**Directive**. Find each row below that contains the string "cell", matching case exactly, and copy each of those rows out in full.

Text and item location entries
==========
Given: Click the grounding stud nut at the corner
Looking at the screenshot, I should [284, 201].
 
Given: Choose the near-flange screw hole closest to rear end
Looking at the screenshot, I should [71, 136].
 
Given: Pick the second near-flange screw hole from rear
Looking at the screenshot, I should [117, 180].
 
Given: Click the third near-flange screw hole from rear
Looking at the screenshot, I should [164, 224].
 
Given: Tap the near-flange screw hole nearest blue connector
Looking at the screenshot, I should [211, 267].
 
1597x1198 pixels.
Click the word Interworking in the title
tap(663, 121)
==========
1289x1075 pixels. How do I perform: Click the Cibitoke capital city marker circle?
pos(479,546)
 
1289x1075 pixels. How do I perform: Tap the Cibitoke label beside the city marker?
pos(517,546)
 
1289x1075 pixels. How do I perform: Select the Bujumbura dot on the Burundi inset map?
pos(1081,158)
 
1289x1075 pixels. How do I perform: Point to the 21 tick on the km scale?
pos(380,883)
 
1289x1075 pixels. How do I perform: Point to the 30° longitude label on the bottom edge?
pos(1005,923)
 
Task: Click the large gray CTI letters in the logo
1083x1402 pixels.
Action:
==========
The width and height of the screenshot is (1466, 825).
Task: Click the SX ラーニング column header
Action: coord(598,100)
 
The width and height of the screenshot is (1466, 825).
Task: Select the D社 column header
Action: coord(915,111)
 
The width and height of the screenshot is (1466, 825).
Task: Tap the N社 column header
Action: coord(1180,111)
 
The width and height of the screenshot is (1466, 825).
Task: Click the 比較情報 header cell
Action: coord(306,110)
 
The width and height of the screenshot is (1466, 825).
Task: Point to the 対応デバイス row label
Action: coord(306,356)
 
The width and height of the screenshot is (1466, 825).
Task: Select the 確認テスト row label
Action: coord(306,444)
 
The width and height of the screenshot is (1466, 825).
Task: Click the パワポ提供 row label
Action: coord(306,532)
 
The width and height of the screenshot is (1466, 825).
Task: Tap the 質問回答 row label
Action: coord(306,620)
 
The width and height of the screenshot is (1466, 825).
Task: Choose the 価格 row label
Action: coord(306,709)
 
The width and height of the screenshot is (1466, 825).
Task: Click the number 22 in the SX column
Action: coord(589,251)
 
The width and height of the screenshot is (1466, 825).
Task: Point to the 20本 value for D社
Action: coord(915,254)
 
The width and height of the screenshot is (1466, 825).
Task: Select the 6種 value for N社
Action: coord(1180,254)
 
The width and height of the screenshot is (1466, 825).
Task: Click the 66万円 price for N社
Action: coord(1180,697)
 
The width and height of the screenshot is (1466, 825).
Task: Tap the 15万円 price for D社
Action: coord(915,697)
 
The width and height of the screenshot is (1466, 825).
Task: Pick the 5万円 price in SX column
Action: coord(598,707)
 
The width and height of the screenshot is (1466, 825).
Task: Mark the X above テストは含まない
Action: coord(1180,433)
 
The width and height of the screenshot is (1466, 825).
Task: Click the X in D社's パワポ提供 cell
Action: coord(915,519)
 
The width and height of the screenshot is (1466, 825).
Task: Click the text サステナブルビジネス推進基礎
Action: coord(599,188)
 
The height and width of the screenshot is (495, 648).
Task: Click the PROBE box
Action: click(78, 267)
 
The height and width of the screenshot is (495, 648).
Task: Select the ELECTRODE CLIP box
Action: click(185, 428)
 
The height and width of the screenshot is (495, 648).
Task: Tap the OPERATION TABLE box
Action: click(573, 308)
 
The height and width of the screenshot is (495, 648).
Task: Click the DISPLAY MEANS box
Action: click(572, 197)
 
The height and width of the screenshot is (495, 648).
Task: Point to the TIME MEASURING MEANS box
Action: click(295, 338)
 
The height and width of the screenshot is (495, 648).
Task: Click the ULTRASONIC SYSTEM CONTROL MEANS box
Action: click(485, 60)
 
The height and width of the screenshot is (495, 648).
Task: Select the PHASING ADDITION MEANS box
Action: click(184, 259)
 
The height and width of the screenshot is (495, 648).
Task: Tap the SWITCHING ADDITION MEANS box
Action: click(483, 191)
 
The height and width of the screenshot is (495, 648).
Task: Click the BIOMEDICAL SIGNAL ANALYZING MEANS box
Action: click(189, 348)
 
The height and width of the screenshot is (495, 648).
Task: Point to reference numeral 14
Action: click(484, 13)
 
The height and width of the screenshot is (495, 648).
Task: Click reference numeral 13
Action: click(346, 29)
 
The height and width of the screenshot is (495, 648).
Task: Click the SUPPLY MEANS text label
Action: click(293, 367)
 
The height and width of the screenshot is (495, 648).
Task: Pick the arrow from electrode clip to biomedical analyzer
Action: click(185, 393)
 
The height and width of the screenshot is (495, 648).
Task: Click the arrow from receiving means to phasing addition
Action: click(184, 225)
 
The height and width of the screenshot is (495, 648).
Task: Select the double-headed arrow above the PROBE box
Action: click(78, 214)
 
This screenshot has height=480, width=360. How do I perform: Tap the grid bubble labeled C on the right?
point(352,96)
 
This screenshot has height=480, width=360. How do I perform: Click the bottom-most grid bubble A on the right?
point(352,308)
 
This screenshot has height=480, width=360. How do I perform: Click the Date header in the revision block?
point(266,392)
==========
**Expected answer**.
Task: Click the 比較情報 header cell
Task: Click the X in D社's パワポ提供 cell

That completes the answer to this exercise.